§ What to do:
Repeat the rows from the line containing "is (1557, 480)." through the line containing "tap(1475, 422)", copying each line without any change.

BEGIN Source data

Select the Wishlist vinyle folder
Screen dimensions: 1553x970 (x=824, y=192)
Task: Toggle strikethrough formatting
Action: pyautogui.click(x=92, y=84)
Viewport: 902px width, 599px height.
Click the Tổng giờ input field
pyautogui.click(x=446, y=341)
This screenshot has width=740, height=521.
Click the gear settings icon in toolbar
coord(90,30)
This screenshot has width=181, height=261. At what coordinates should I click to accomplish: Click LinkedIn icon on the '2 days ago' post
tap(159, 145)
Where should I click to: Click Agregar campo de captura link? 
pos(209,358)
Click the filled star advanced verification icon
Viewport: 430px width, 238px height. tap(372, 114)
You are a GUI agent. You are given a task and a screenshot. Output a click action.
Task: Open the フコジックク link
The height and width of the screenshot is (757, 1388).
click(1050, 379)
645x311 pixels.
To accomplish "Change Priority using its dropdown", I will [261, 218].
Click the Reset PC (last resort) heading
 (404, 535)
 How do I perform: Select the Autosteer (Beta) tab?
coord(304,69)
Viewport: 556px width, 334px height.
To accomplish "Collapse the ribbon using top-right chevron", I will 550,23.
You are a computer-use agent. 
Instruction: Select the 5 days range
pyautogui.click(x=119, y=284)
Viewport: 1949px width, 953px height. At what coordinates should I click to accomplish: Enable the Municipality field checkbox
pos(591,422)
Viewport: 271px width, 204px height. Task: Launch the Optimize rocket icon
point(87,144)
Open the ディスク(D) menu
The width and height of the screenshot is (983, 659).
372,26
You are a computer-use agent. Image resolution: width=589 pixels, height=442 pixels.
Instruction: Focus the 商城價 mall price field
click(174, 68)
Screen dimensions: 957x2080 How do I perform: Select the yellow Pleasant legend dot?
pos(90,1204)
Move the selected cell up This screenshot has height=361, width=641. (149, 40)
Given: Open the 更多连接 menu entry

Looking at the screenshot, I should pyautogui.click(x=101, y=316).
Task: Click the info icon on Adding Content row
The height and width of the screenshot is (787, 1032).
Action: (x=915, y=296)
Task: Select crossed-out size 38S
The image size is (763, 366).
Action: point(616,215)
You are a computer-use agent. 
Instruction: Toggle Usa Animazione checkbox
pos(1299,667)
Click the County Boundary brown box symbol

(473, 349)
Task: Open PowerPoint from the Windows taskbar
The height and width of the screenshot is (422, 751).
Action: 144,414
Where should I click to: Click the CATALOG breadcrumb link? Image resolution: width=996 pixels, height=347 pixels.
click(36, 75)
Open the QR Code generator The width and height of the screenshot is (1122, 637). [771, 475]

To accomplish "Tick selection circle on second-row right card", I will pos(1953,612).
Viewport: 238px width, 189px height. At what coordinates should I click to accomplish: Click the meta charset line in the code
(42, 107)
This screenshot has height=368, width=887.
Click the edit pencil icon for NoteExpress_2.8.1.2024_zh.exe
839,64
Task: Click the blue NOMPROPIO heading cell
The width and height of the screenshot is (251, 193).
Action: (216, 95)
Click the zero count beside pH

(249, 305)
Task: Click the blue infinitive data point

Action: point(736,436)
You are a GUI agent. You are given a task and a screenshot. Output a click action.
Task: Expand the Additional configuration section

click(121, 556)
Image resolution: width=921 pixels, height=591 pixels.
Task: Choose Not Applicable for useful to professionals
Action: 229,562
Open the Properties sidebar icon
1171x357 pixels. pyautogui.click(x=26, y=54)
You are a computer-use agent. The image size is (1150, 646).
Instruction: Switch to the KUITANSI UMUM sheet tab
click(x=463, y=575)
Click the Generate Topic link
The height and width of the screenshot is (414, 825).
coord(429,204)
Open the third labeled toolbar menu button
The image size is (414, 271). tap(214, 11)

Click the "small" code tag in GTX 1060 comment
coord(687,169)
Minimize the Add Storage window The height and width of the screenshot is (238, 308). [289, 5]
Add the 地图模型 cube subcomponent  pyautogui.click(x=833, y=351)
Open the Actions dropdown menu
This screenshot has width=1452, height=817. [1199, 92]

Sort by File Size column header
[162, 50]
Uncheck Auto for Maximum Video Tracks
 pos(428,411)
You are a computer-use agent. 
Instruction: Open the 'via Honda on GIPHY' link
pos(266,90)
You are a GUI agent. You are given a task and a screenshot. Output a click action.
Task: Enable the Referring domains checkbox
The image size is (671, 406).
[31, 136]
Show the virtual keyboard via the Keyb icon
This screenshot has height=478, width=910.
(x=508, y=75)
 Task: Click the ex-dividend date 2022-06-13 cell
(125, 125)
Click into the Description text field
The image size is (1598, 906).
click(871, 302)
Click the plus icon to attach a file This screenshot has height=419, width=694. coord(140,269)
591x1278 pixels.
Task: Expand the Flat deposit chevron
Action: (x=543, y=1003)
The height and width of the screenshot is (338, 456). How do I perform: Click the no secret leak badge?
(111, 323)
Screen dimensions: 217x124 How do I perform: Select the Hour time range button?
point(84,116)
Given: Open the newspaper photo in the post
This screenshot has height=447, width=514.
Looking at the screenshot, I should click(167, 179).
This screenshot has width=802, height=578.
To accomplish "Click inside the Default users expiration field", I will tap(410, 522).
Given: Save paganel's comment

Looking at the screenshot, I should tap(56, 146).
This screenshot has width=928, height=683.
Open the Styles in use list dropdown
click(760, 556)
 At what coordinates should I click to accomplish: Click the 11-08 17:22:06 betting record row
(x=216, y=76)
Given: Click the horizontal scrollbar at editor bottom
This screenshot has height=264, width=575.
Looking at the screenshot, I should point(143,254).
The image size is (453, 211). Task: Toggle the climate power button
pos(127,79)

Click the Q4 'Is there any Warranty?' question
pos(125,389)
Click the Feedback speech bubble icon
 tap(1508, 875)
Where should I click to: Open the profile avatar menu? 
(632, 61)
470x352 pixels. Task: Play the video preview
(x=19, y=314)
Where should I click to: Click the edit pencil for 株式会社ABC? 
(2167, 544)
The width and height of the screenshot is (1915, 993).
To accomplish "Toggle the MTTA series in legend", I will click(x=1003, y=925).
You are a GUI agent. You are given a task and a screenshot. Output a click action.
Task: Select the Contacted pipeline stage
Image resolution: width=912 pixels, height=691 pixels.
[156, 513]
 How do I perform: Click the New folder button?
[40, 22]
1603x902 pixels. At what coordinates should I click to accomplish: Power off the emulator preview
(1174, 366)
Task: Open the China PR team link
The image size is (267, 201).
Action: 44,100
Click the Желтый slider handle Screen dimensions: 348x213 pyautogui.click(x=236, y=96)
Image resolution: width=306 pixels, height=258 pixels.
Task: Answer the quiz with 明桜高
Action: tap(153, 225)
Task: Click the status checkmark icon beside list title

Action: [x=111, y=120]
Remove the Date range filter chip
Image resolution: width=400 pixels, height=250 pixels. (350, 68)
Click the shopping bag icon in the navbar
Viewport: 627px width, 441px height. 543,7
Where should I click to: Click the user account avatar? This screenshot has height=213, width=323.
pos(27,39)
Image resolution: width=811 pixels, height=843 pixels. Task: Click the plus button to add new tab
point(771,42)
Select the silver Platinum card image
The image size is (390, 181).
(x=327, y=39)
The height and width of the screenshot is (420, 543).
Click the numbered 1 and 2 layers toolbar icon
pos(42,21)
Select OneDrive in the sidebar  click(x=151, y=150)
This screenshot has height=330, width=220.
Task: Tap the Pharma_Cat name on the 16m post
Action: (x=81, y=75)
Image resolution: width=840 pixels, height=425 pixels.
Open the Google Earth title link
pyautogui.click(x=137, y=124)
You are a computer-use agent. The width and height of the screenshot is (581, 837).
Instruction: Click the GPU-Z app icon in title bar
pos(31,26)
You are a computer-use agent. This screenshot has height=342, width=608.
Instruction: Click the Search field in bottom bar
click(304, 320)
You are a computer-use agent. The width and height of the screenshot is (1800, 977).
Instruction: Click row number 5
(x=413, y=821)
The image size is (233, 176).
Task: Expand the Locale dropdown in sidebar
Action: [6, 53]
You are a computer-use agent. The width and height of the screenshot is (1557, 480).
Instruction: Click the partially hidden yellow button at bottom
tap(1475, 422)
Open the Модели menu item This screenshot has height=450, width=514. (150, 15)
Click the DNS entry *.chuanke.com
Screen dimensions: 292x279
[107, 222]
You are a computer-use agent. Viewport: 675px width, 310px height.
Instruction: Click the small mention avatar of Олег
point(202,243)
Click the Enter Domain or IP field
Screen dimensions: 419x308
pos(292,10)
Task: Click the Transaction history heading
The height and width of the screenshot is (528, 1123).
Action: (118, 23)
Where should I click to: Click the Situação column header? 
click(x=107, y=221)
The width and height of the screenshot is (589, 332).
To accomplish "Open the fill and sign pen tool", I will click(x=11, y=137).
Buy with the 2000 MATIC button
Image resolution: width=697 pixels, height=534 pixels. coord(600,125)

END Source data

§ Exercise solution:
You are a computer-use agent. The width and height of the screenshot is (1557, 480).
Instruction: Click the partially hidden yellow button at bottom
tap(1475, 422)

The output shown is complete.